Technology and content are on equal footing. One has the sense that
this is the only form these particular works could take to achieve
their intended meaning."

In addition to the various installations, interactive and
two-dimensional works on exhibition ITERATIONS: THE NEW IMAGE will
also feature multi-media resource stations which will allow museum
visitors to experience and investigate some of the most recent CD-ROM
works by artists. An ongoing video program will present a broad
spectrum of single-channel video works by an international roster of
video makers who utilize computer technology as seen with Jim
Pomeroy's "Munni Tox", to some of the most sophisticated computer
animation by such artists as Patrice Caire and Miroslaw Rogala.

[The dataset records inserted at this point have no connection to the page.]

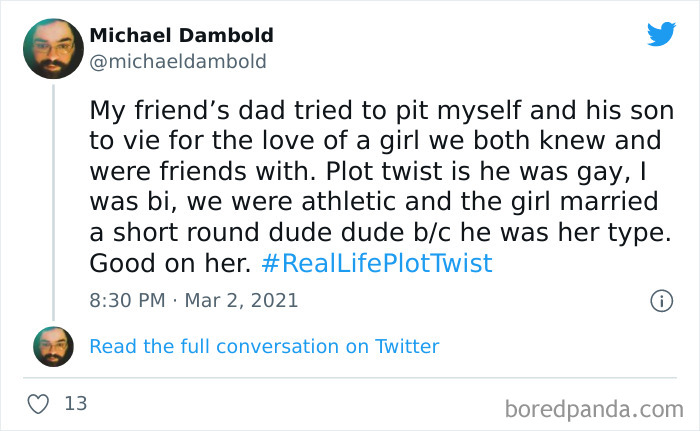Open Michael Dambold's large profile picture
This screenshot has height=431, width=700.
[52, 49]
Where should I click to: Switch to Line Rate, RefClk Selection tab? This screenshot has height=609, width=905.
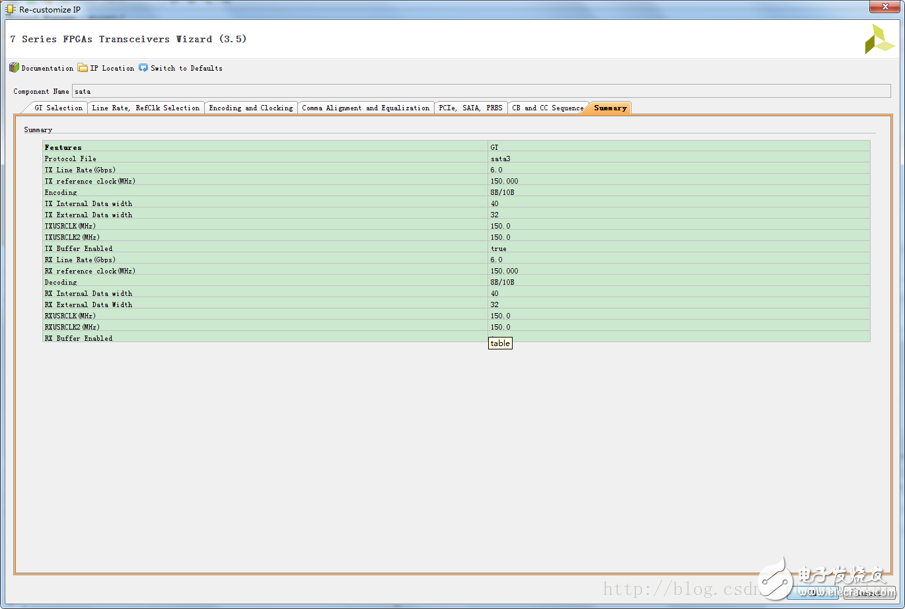pyautogui.click(x=145, y=108)
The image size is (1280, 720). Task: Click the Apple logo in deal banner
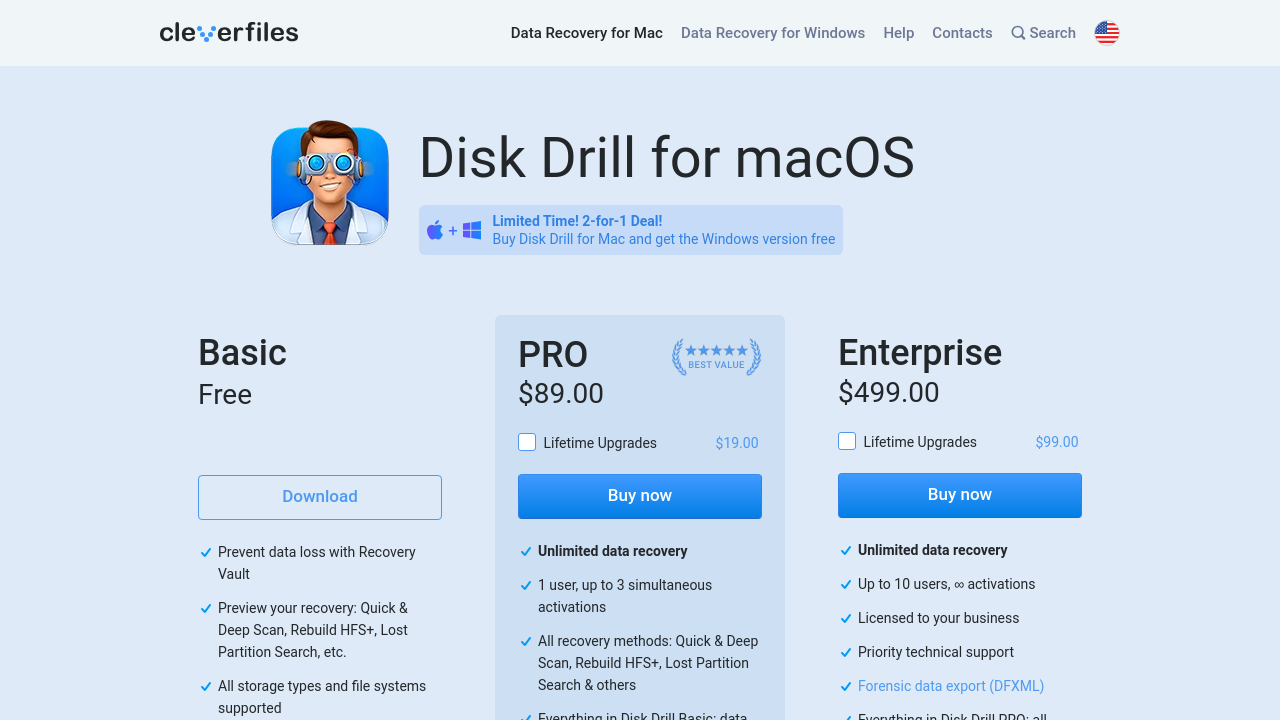pyautogui.click(x=435, y=230)
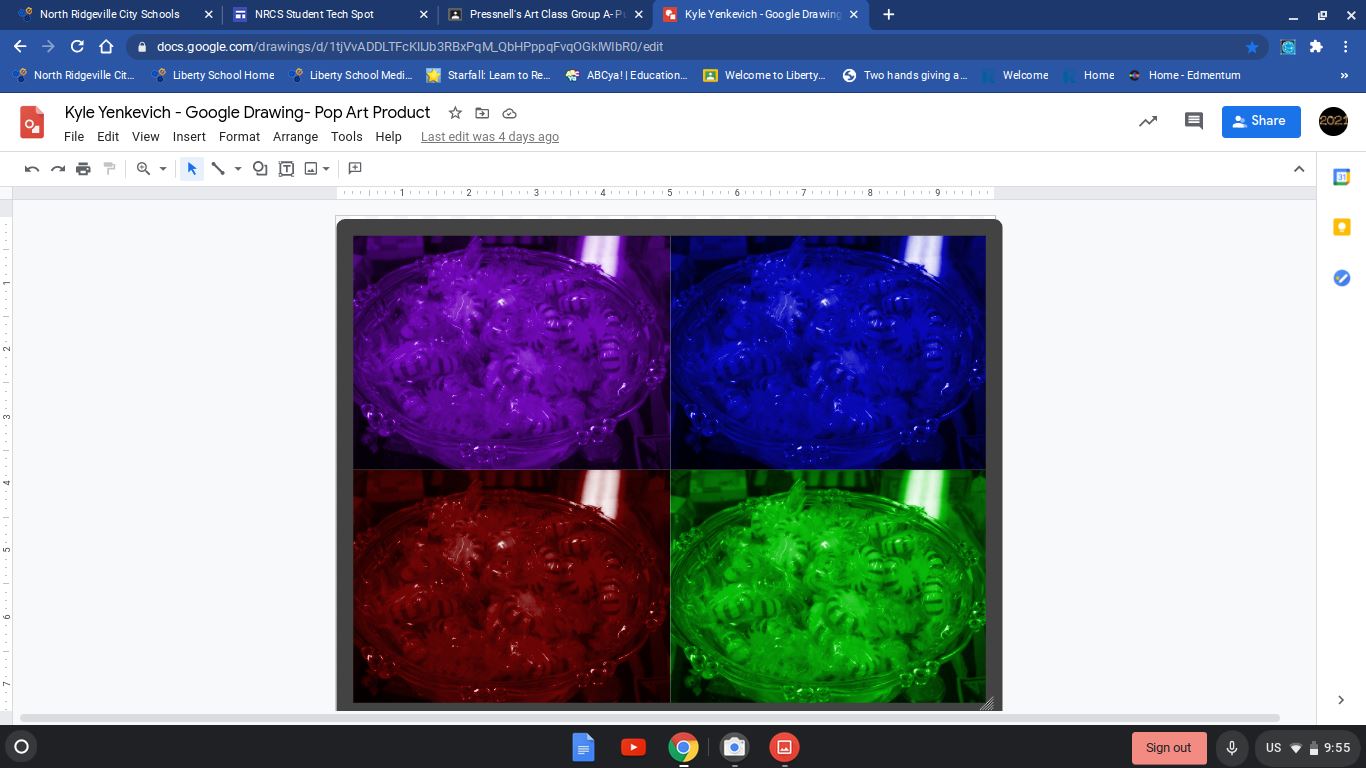
Task: Hide the menus with collapse chevron
Action: pyautogui.click(x=1299, y=169)
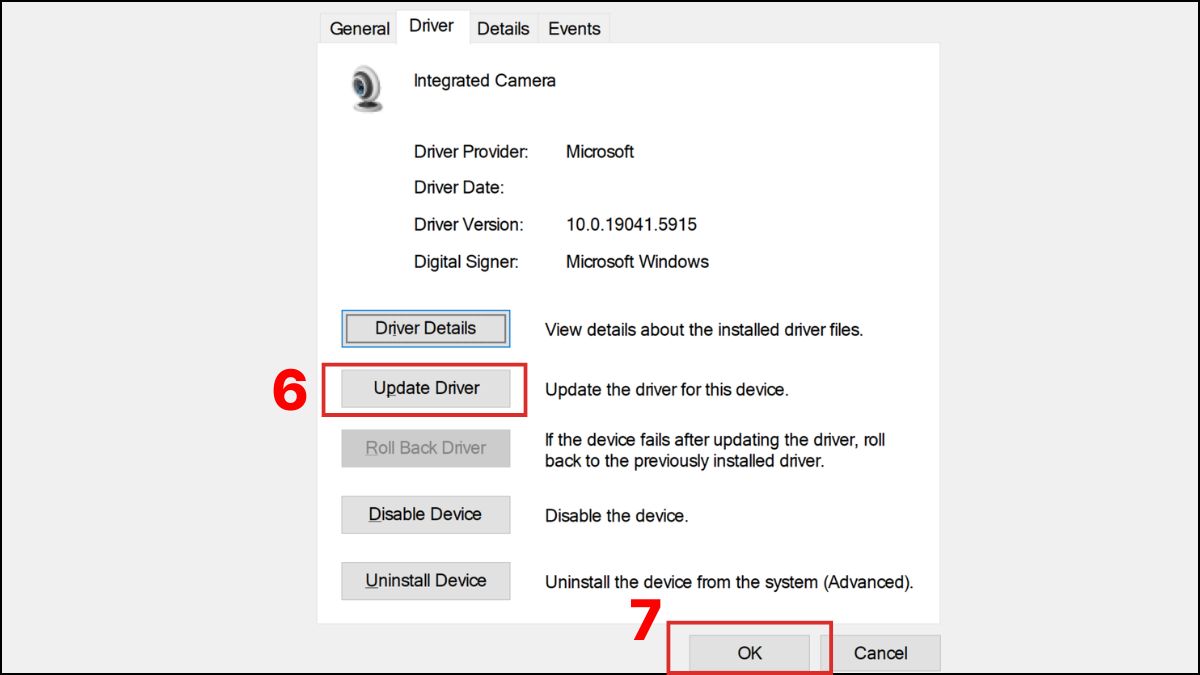Switch to the Details tab
Screen dimensions: 1200x675
point(503,28)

As digital imaging becomes accessible to more and more people, artists
are better able to conceptualize its potential. "The process of
demystifying the computer as a tool for information management and
demonstrating the effectiveness of the computer as a medium for
creative engagement has begun," says Druckrey. "An extraordinary
generation - of artists and audiences - that is visually and
technologically literate is clamoring for recognition. ITERATIONS:
THE NEW IMAGE is an attempt to link creativity and technology as
dynamic and meaningful expressions."

The wide array of formidable artworks created with these technologies
suggests, more than anything, that the breath of solutions for artists
today has already gone well beyond a celebration of the novelty of a
medium. The works presented in ITERATIONS: THE NEW IMAGE reveal a
profound integration of computer technology into artmaking, which will
increasingly affect our culture, perhaps, as the curators have
suggested, as dramatically as the invention of photography altered our
perceptions of the world over 150 years ago.

Founded in 1974, ICP has shown photography as a medium for revealing
the human condition, and has provided a forum for the exchange of
ideas in creative photography. From one of it's earliest exhibitions
of holography in 1975, ICP has continually kept abreast of the
technological vanguard of imaging possibilities. Since 1985, ICP's
Video-Feature program has presented over 4,000 video screening
featuring the work of approximately 200 artists. Additionally, ICP
has presented numerous large scale video installations of some of
today's most renown multi-media artists.